Kutuzov did not see what was meant by Europe, the balance of power, and Napoleon. He could not understand all that.
After the enemy had been annihilated, Russia had been delivered and raised to the highest pinnacle of her glory, the representative of the Russian people, a Russian of the Russians, had no more left to do. Nothing was left for the representative of the national war but to die. And he did die.
As is generally the case, Pierre only felt the full strain of the physical hardships and privations he had suffered as a prisoner, when they were over. After he had been rescued, he went to Orel, and two days after getting there, as he was preparing to start for Kiev, he fell ill and spent three months laid up at Orel. He was suffering, so the doctors said, from a bilious fever. Although they treated him by letting blood and giving him drugs, he recovered.
Everything that had happened to Pierre from the time of his rescue up to his illness had left hardly any impression on his mind. He had only a memory of dark grey weather, sometimes rainy and sometimes sunshiny, of internal physical aches, of pain in his feet and his side. He remembered a general impression of the misery and suffering of men, remembered the worrying curiosity of officers and generals, who questioned him about his imprisonment, the trouble he had to get horses and a conveyance; and more than all he remembered his own dullness of thought and of feeling all that time.
On the day of his rescue he saw the dead body of Petya Rostov. The same day he learned that Prince Andrey had lived for more than a month after the battle of Borodino, and had only a short time before died at Yaroslavl in the Rostovs’ house. The same day Denisov, who had told Pierre this piece of news, happened to allude in conversation to the death of Ellen, supposing Pierre to have been long aware of it. All this had at the time seemed to Pierre only strange. He felt that he could not take in all the bearings of these facts. He was at the time simply in haste to get away from these places where men were slaughtering each other to some quiet refuge where he might rest and recover his faculties, and think over all the new strange things he had learned.
But as soon as he reached Orel, he fell ill. On coming to himself after his illness, Pierre saw waiting on him two of his servants, Terenty and Vaska, who had come from Moscow, and the eldest of his cousins, who was staying at Pierre’s estate in Elets, and hearing of his rescue and his illness had come to nurse him.
During his convalescence Pierre could only gradually recover from the impressions of the last few months, which had become habitual. Only by degrees could he become accustomed to the idea that there was no one to drive him on to-morrow, that no one would take his warm bed from him, and that he was quite sure of getting his dinner, and tea, and supper. But for a long while afterwards he was always in his dreams surrounded by his conditions as a prisoner.
And only in the same gradual way did Pierre grasp the meaning of the news he had heard since his escape: of the death of Prince Andrey, of the death of his wife, and of the overthrow of the French.
The joyful sense of freedom—that full, inalienable freedom inherent in man, of which he had first had a consciousness at the first halting-place outside Moscow—filled Pierre’s soul during his convalescence.

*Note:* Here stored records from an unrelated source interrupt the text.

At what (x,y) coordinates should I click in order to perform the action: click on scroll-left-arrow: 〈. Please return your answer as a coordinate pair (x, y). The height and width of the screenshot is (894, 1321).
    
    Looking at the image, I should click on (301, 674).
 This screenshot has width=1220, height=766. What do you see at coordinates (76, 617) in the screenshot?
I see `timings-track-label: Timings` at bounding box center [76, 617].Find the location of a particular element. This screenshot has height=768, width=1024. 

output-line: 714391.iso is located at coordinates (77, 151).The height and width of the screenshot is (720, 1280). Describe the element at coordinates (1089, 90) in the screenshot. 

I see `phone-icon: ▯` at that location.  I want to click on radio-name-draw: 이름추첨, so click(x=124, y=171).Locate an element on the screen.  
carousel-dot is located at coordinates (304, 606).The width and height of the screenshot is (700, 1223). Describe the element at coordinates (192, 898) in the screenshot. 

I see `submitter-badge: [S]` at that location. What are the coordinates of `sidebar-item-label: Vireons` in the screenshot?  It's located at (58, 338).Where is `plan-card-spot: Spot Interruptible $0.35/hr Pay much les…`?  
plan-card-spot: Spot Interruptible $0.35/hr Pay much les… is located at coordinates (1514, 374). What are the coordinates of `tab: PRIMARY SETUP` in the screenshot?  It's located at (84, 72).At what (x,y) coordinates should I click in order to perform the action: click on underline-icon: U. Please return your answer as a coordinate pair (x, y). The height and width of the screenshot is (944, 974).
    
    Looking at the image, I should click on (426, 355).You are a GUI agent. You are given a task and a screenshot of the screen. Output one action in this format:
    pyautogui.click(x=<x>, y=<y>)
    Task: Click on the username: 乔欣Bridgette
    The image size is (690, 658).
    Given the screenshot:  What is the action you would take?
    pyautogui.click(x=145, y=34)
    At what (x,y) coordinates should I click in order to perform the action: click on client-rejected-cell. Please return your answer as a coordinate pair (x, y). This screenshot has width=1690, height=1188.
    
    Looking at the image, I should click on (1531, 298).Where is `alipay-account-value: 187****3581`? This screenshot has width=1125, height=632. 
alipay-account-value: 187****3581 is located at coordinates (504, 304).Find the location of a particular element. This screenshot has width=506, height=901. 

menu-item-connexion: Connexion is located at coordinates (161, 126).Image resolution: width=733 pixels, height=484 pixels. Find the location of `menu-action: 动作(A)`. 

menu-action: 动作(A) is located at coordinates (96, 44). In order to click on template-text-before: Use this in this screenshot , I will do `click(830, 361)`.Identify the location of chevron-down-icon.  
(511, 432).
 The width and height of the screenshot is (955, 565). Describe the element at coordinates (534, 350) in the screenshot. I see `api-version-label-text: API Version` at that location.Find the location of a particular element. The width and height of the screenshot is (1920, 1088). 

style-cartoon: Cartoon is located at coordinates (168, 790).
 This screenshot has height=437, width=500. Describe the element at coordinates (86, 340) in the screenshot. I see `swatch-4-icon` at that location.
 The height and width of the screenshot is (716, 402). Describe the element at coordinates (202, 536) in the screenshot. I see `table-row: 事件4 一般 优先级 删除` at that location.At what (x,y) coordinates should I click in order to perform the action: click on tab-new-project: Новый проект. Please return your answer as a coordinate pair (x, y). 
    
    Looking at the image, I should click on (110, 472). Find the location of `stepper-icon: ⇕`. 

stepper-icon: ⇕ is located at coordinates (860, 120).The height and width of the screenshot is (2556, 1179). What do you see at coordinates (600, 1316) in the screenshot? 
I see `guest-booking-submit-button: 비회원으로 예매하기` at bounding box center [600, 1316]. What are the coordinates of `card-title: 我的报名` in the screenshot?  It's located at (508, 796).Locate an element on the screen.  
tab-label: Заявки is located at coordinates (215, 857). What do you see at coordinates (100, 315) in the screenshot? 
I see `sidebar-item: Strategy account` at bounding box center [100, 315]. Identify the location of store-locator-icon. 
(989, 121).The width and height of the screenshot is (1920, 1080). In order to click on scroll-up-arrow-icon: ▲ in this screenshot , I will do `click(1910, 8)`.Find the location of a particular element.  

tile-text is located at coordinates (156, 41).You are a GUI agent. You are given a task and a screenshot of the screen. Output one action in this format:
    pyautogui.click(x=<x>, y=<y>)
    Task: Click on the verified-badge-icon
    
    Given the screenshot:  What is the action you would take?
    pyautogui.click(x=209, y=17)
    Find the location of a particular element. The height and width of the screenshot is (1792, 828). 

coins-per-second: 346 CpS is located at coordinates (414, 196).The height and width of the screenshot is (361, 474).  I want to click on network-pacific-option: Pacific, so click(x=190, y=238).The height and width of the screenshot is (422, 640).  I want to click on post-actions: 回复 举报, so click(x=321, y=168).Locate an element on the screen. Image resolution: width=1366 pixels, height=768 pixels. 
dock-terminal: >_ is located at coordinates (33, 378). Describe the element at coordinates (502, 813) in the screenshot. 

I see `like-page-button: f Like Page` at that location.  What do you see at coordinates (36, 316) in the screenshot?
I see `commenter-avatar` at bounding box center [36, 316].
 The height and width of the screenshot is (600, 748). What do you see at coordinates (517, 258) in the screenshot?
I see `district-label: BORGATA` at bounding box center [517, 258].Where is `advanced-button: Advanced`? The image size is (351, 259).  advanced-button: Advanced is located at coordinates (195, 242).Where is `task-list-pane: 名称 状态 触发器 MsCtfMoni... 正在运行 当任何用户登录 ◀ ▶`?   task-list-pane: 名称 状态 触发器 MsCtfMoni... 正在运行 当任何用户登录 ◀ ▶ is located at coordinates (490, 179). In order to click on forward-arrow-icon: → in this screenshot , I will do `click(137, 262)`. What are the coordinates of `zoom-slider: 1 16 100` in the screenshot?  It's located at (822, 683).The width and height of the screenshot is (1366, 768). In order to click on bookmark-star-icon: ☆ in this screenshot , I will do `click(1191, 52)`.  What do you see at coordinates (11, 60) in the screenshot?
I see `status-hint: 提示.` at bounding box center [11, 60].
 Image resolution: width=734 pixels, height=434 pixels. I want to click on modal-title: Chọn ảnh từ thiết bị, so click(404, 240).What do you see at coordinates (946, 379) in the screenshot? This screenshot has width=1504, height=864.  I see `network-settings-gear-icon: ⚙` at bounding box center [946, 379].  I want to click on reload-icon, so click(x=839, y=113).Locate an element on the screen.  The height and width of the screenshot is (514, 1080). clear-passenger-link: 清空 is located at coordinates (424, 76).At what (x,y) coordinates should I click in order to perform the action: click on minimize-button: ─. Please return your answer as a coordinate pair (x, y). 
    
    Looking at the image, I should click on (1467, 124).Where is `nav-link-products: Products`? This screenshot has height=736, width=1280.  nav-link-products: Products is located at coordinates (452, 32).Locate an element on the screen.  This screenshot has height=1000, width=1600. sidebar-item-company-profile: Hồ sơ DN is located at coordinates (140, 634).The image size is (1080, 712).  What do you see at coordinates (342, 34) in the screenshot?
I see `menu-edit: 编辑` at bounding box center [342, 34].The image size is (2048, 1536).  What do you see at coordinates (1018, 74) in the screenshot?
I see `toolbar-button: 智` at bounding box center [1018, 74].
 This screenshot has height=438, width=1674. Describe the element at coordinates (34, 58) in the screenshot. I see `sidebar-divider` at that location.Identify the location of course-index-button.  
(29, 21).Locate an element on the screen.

He was surprised that this inner freedom, independent as it was of all external circumstances, was now as it were decked out in a luxury, a superfluity of external freedom. He was alone in a strange town without acquaintances. No one made any demands on him; no one sent him anywhere. He had all he wanted; the thought of his wife, that had in old days been a continual torture to him, was no more, since she herself was no more.
“Ah, how happy I am! how splendid it is!” he said to himself, when a cleanly covered table was moved up to him, with savoury-smelling broth, or when he got into his soft, clean bed at night, or when the thought struck him that his wife and the French were no more. “Ah, how good it is! how splendid!” And from old habit he asked himself the question, “Well, and what then? what am I going to do?” And at once he answered himself: “I am going to live. Ah, how splendid it is!”